Lab 1: Fairness and Ethical Considerations

By: Morgan Mote and Taylor King

Due: Wed Feb 18, 2026 11:59pm2/18/2026
In this lab you will investigate and try to uncover biases in a machine learning model. You are free to use most any data as inputs, such as text data, table data, or images. You are free to use the code from class written in Keras/Tensorflow. As always, you can choose a PyTorch implementation if you prefer. The objective of the lab is to measure groups that are treated differently by one of these models. If using code from another author (not your own), you will be graded on the clarity of explanatory comments you add to the code. 

Remember that the class policy on LLM usage prohibits its use in text generation and text refinement. You are only allowed to use an LLM for coding and you MUST provide a citation and the prompt used (or a summary of the prompt used). 

As part of this lab you need to choose a trained model that you can run on your own hardware and investigate a bias in this model (where different groups may be treated differently or unfairly by the already trained model). As always, smaller models will be more computationally efficient to investigate, especially if your process is iterative or requires retraining of the base model. 

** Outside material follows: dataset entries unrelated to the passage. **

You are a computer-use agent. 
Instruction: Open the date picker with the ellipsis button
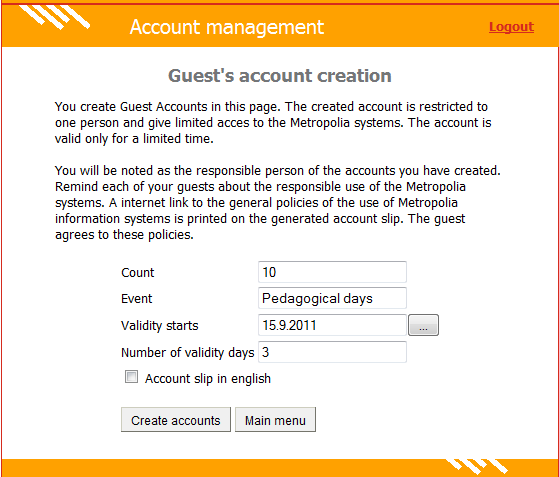click(x=423, y=325)
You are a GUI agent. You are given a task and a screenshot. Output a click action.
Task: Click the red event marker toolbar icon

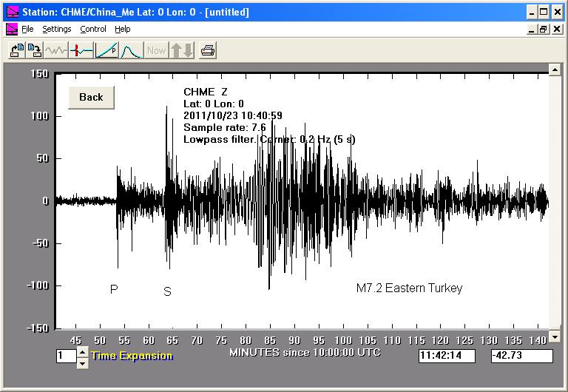click(x=81, y=50)
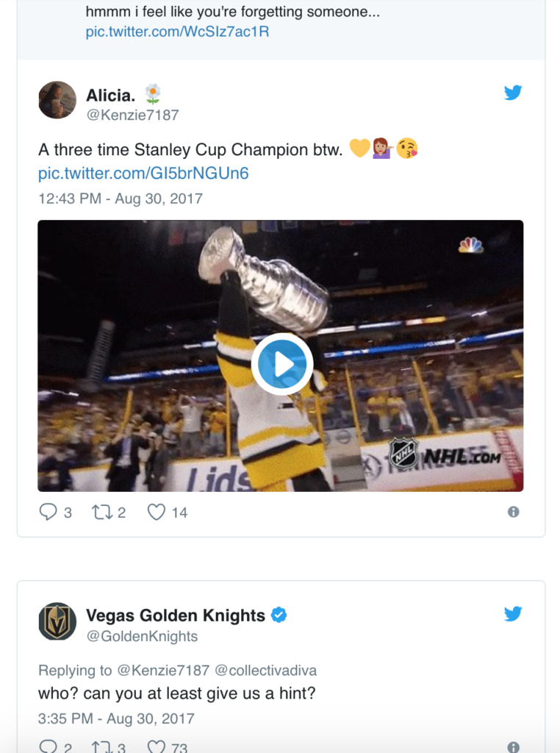
Task: Open Vegas Golden Knights logo avatar
Action: [x=57, y=621]
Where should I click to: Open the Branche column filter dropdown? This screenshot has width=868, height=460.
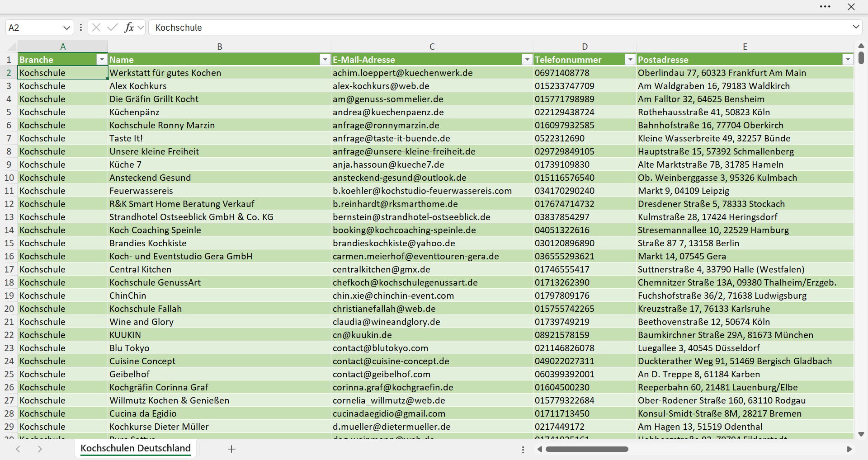(x=102, y=60)
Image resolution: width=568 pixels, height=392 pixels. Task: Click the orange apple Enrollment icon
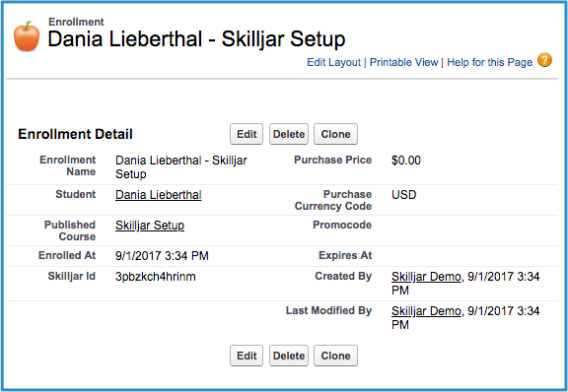[27, 36]
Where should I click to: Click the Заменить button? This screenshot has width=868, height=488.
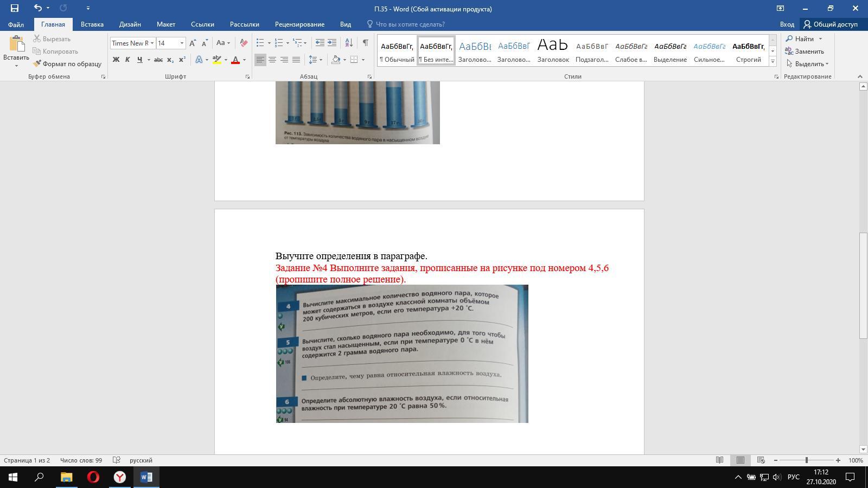[x=805, y=52]
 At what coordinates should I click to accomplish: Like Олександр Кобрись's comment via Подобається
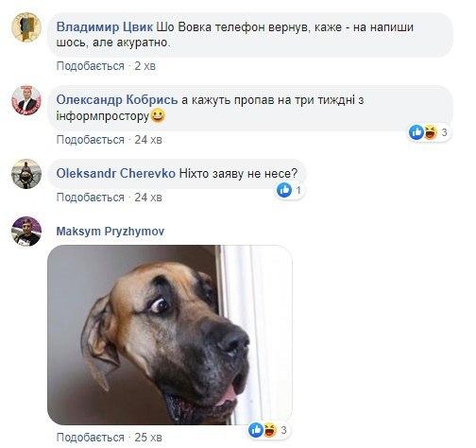(91, 140)
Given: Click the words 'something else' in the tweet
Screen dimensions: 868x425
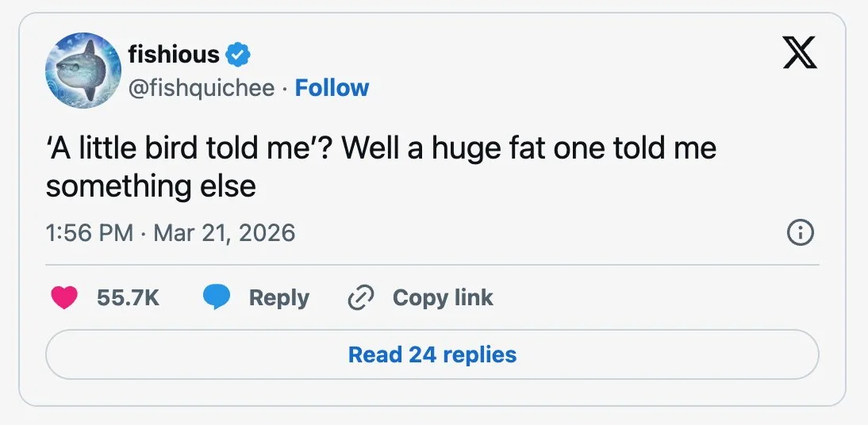Looking at the screenshot, I should click(x=151, y=186).

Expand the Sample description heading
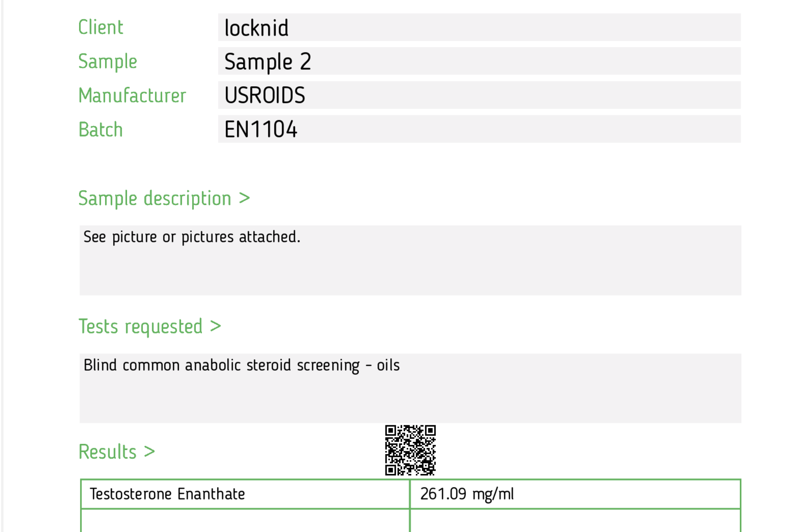[164, 198]
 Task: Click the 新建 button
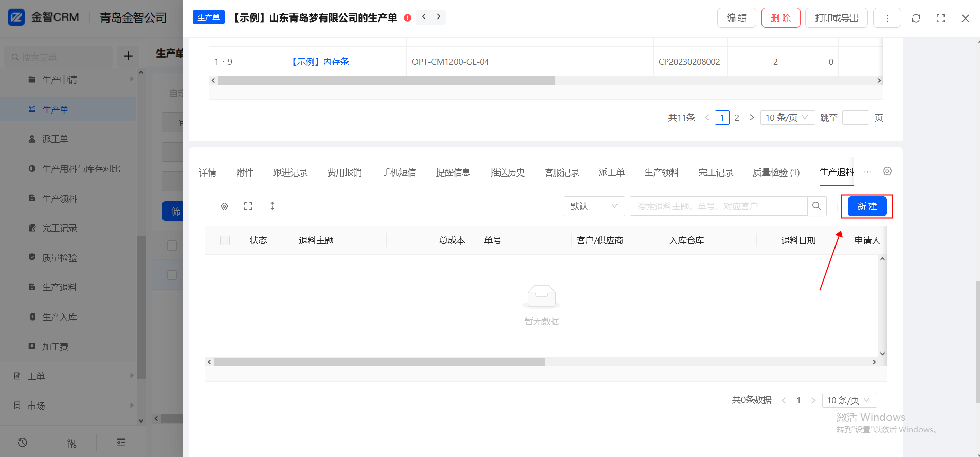coord(867,206)
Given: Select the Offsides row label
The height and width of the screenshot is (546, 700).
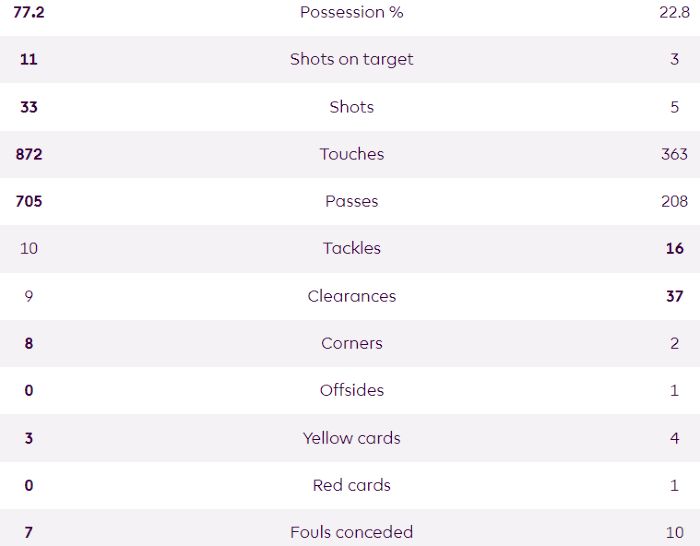Looking at the screenshot, I should coord(351,390).
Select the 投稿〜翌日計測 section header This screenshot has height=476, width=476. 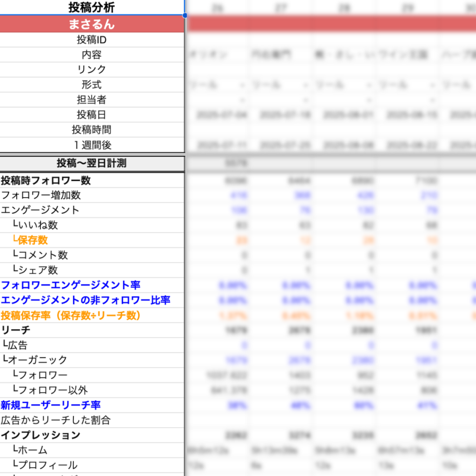pos(92,163)
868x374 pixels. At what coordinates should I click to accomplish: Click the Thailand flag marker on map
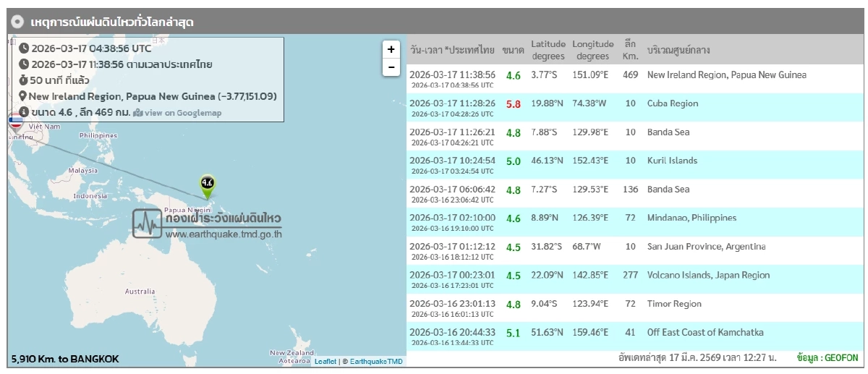(15, 121)
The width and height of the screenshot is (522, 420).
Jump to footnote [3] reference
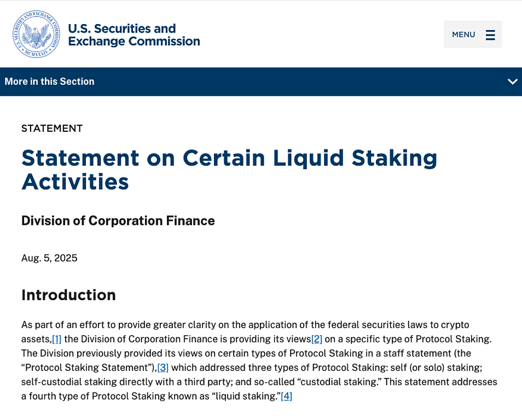[x=163, y=368]
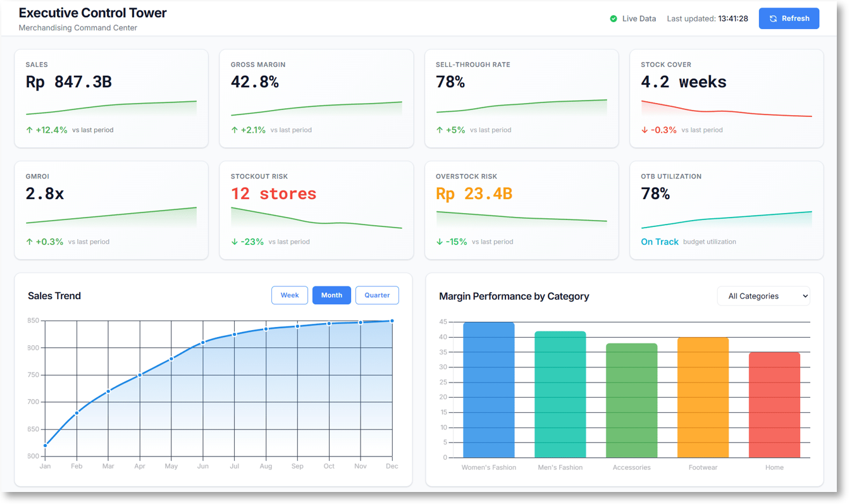The width and height of the screenshot is (852, 504).
Task: Click the Footwear orange bar
Action: 703,397
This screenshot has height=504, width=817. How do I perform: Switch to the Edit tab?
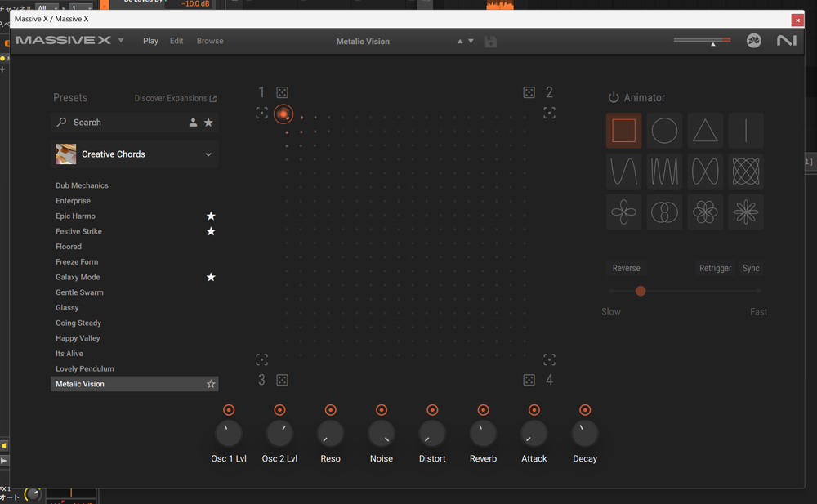(176, 41)
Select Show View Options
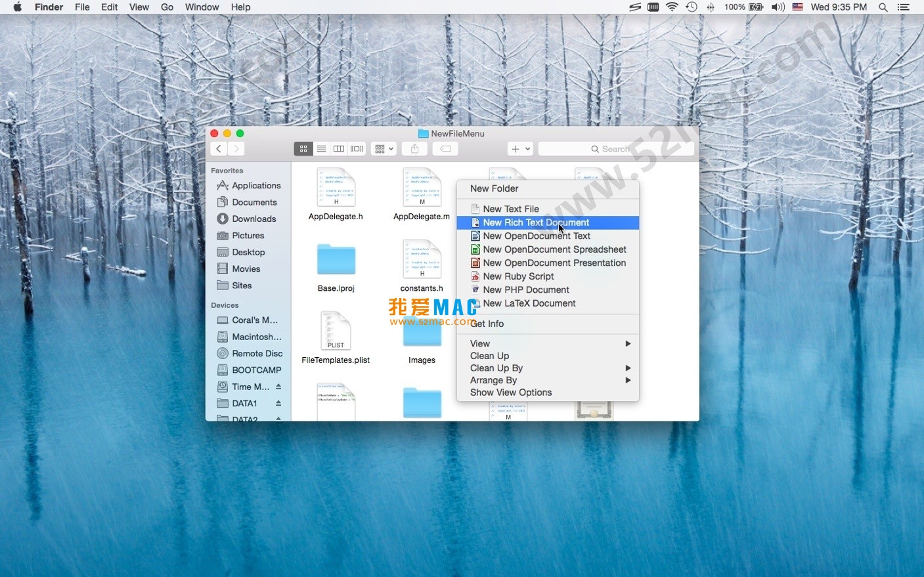The image size is (924, 577). 511,392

Here is the rubric for the assignment, worth 15 points total: 

[2 Points] Present an overview for (1) what type of bias you will be investigating and what groups, (2) what pre-trained model you will be investigating, and (3) why the particular investigation you will be doing is relevant.
You might consider asking questions like: Why is it important to find this kind of bias in machine learning models? Why will the type of investigation I am performing be relevant to other researchers or practitioners? Why might this particular model treat these groups unfairly? 
You are free to look and compare bias among any groups. For instance, in ConceptNet, they looked at racial bias in names for a sentiment classifier. However, you might choose to investigate other forms of bias like gender, religion, socioeconomic status, political affiliation, sexual orientation, or another grouping. The aim is to uncover groups that are treated systematically different by a model and why it is important for these groups to be treated fairly.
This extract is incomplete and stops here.